Hanna had asked Michael, “How are you going to get Henrik onto GeeGee?”
“Any way I have to,” he had said. And she was present when Gaaf joined them in the room just off the veranda. This room, spacious and tiled, had remained cool even on the hottest days, and it had been a favorite place for all of them. Now the tiles were dirty with the water they tracked in and out, the baggy lounges looked deflated, and scraps of their summer lives lay everywhere.
Henrik blinked at them and licked his lips. He said, “What are you doing?”
“Leaving,” Michael said. He juggled a pair of music cubes and looked at Gaaf dispassionately.
Henrik focused sharply on Michael. He had given up all pretense of vacuity since Hanna’s dissection of his brain. “Where to?” he said.
“Where do you think?” Michael said, not unkindly.
Hanna was near the door with Theo; she had been helping him guide a pallet loaded with foodstuffs toward the veranda. She stopped to watch. She did not see the necessity of abducting Gaaf and strongly disapproved.

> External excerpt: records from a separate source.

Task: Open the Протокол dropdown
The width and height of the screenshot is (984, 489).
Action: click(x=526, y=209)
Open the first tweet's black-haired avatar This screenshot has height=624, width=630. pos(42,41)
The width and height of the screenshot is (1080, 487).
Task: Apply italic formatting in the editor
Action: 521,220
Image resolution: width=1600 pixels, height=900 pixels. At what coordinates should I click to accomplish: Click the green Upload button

Gaaf’s eyes flickered in her direction. Whatever confidence he had once placed in her was gone, but still he thought of her vaguely as more sympathetic than Michael. He thought about what Michael had said. He knew the answer, but what he said next was what he wanted to hear.

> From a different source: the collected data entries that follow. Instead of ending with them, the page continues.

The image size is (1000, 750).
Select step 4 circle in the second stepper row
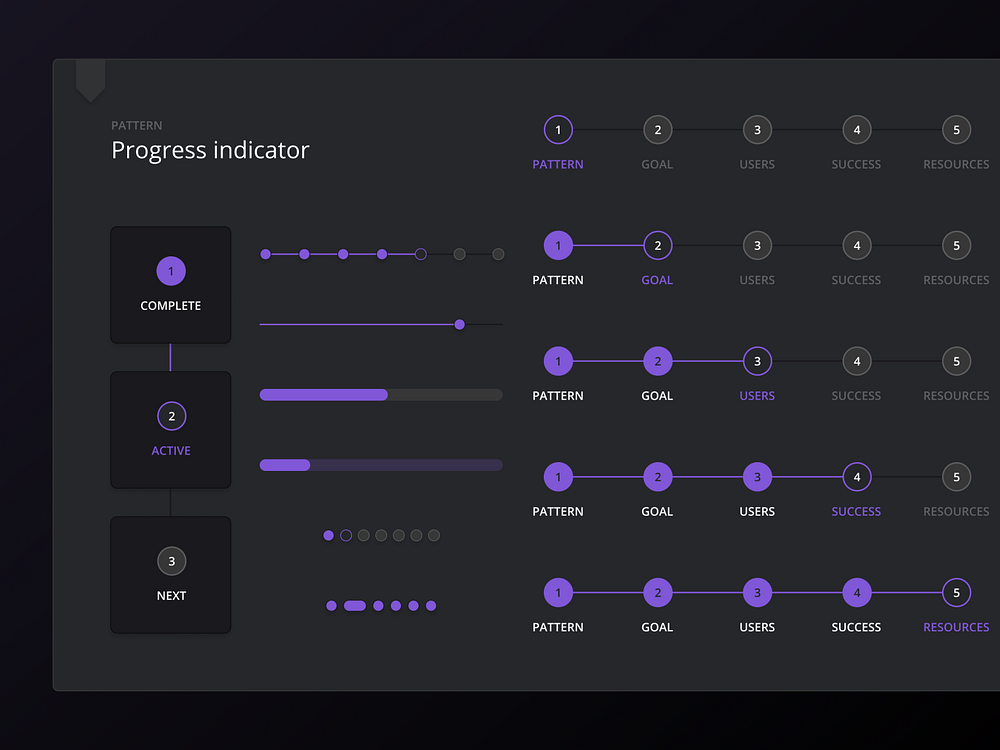tap(856, 245)
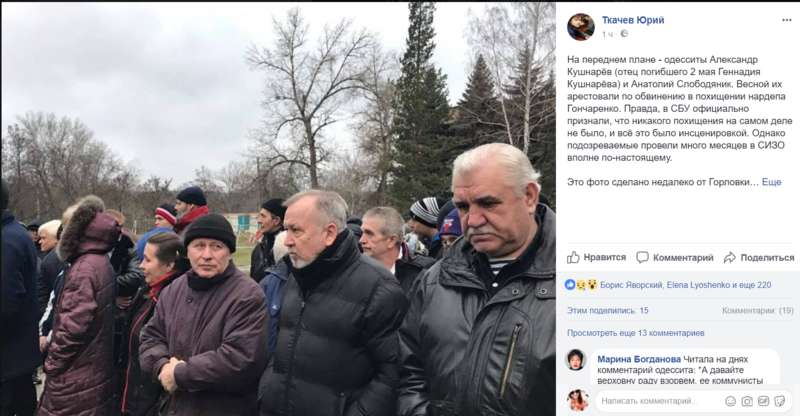Click the post privacy globe icon
800x416 pixels.
click(624, 34)
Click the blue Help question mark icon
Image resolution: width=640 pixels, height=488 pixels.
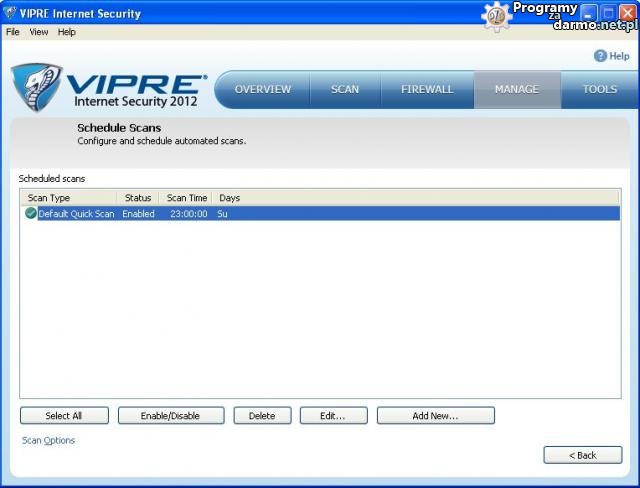pyautogui.click(x=600, y=56)
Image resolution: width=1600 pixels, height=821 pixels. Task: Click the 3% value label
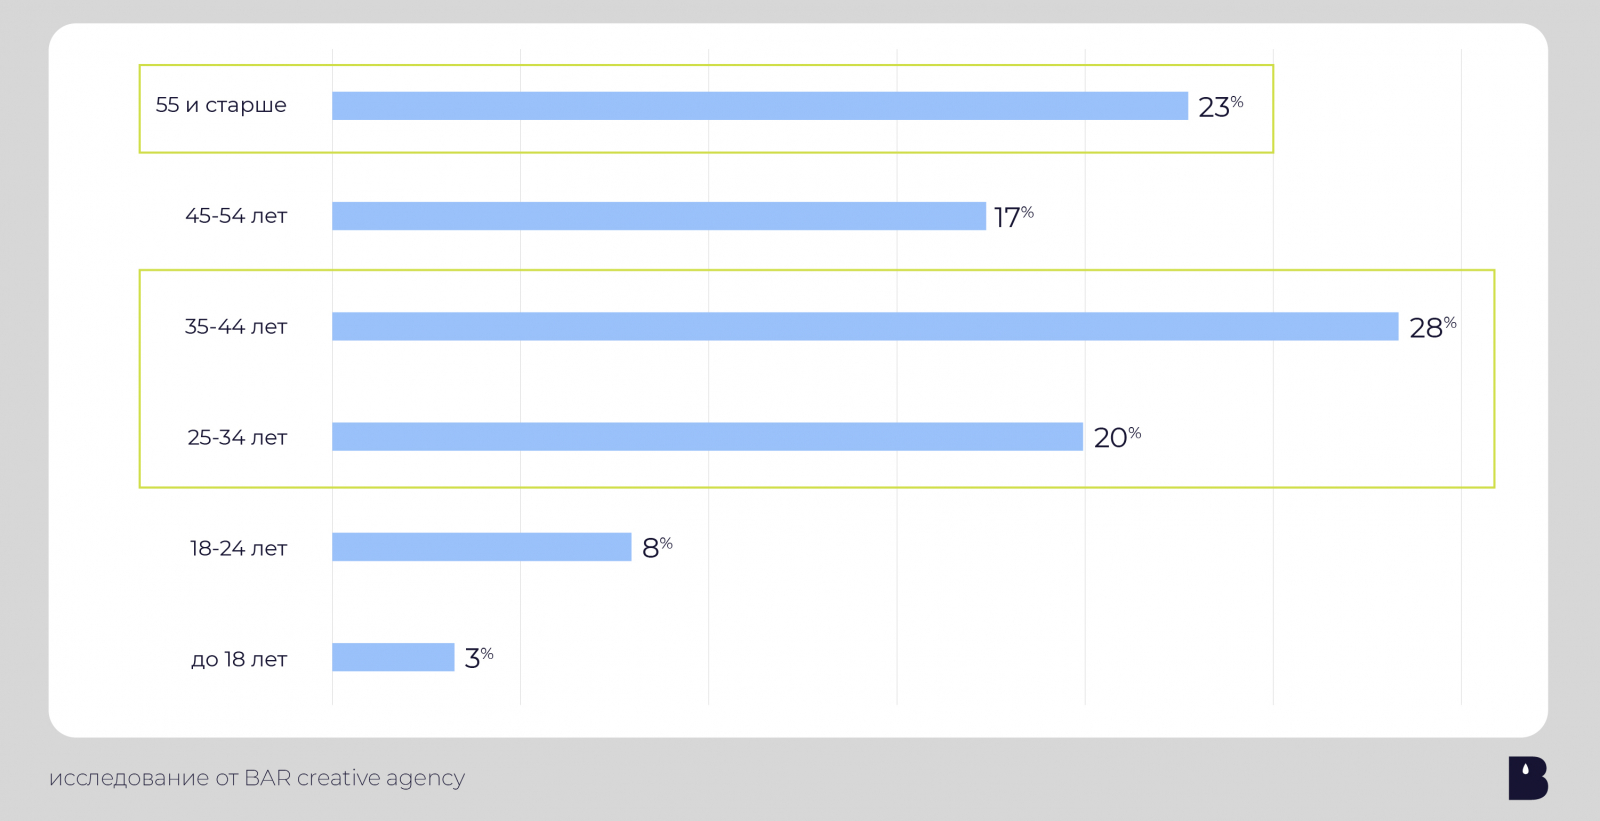tap(478, 657)
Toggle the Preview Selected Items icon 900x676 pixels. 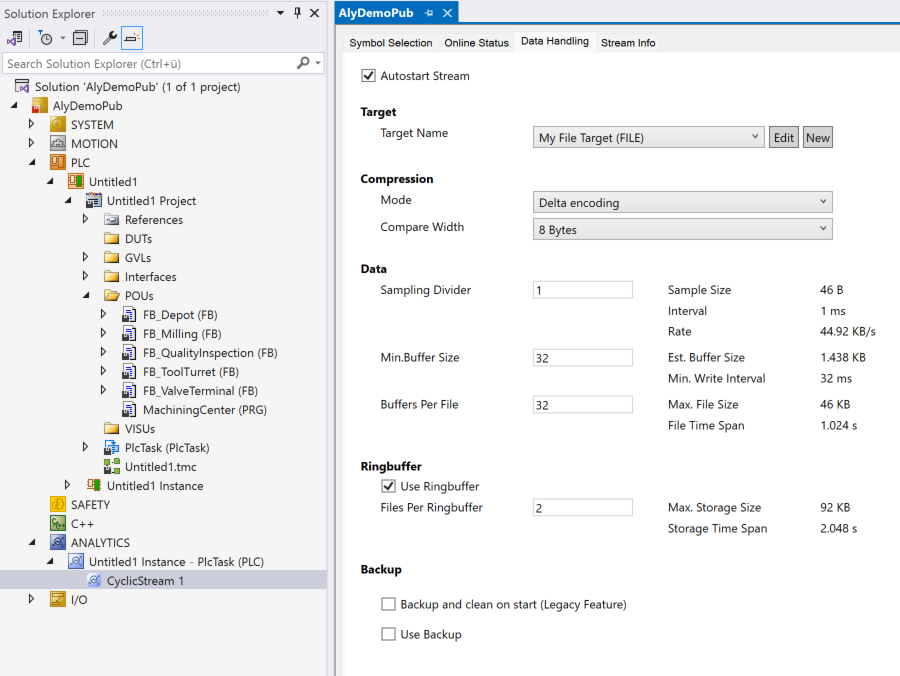(132, 38)
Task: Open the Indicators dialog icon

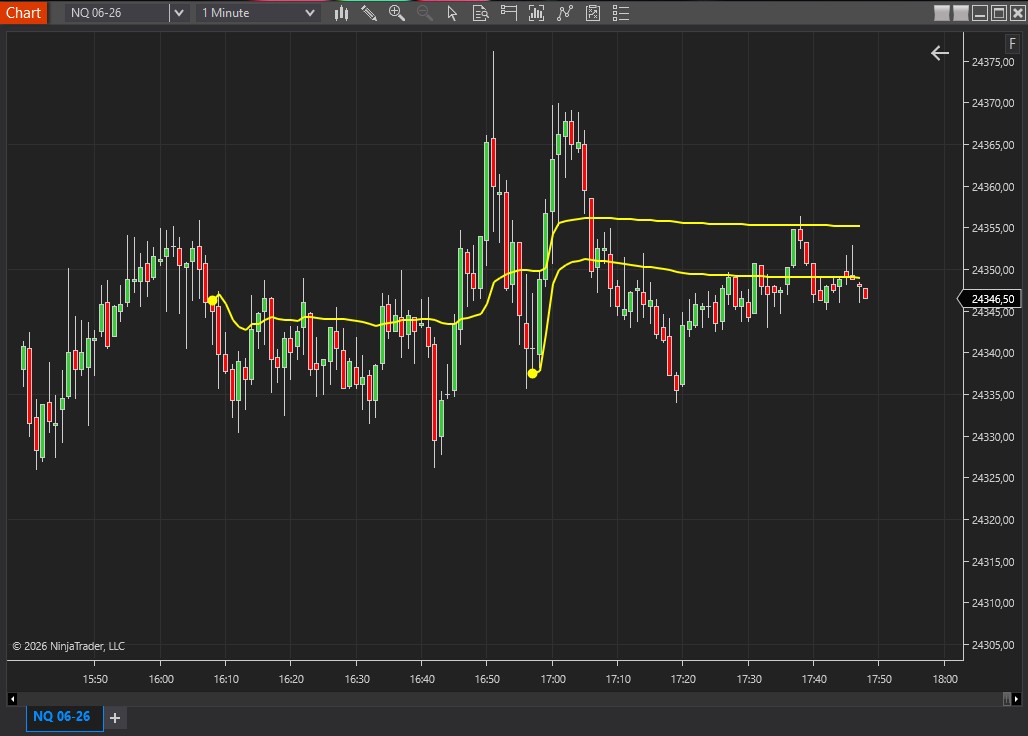Action: tap(565, 13)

“You’re going back to the Polity?”
“No.” Michael drifted nearer, relaxed, unthreatening. Gaaf backed away anyway. Theo moved silently into position behind him, something in his hand; now Hanna knew what would happen.

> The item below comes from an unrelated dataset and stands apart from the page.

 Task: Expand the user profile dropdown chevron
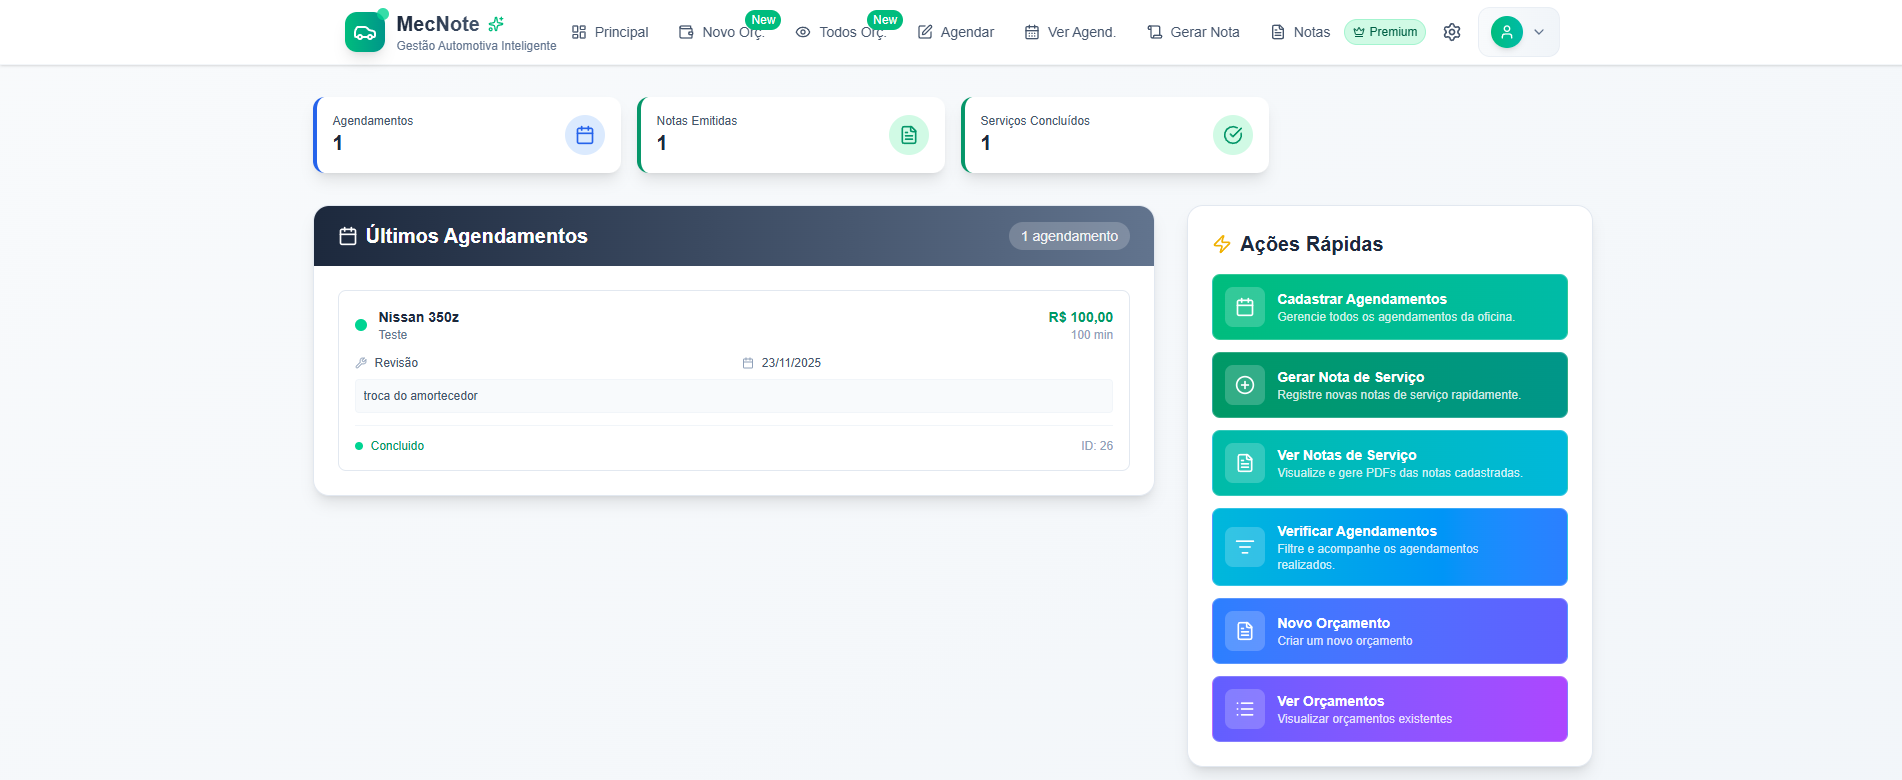tap(1539, 32)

Michael said, “Will you come with us? I need to know what you know. Everything about the man you call Castillo, everything about the men with him. They’ll be there. We might have to do something about them.”
“No.” Gaaf backed up some more, just beginning to grasp it, and torn. The prospect of remaining on Uskos, alone among the aliens, was dreadful. But Gadrah was no better, and Castillo was there.
Michael nodded to Theo, and Theo put one hand on Gaaf’s shoulder and jabbed at his back with the other. Gaaf jerked, started to protest, and went down, Theo breaking his fall.
Hanna said quietly, “You didn’t try very hard to persuade him.”
“Would it have worked?”
She shrugged, chilled. She wondered how safe it would be to defy Michael now—how safe it would be even for her.
They took Henrik to GeeGee on a pallet already loaded with bedding, and put him away in the mirrored room Hanna had once occupied. She sat with him for a time. Just before GeeGee took off, Shen looked in, saw Hanna’s gloomy face, and said, “You expected something else?”
“What?”
“Just like a man. Thought you’d know.”
“What?”
“How they are. Not practical,” Shen said, and walked out with no consciousness of having said anything surprising at all.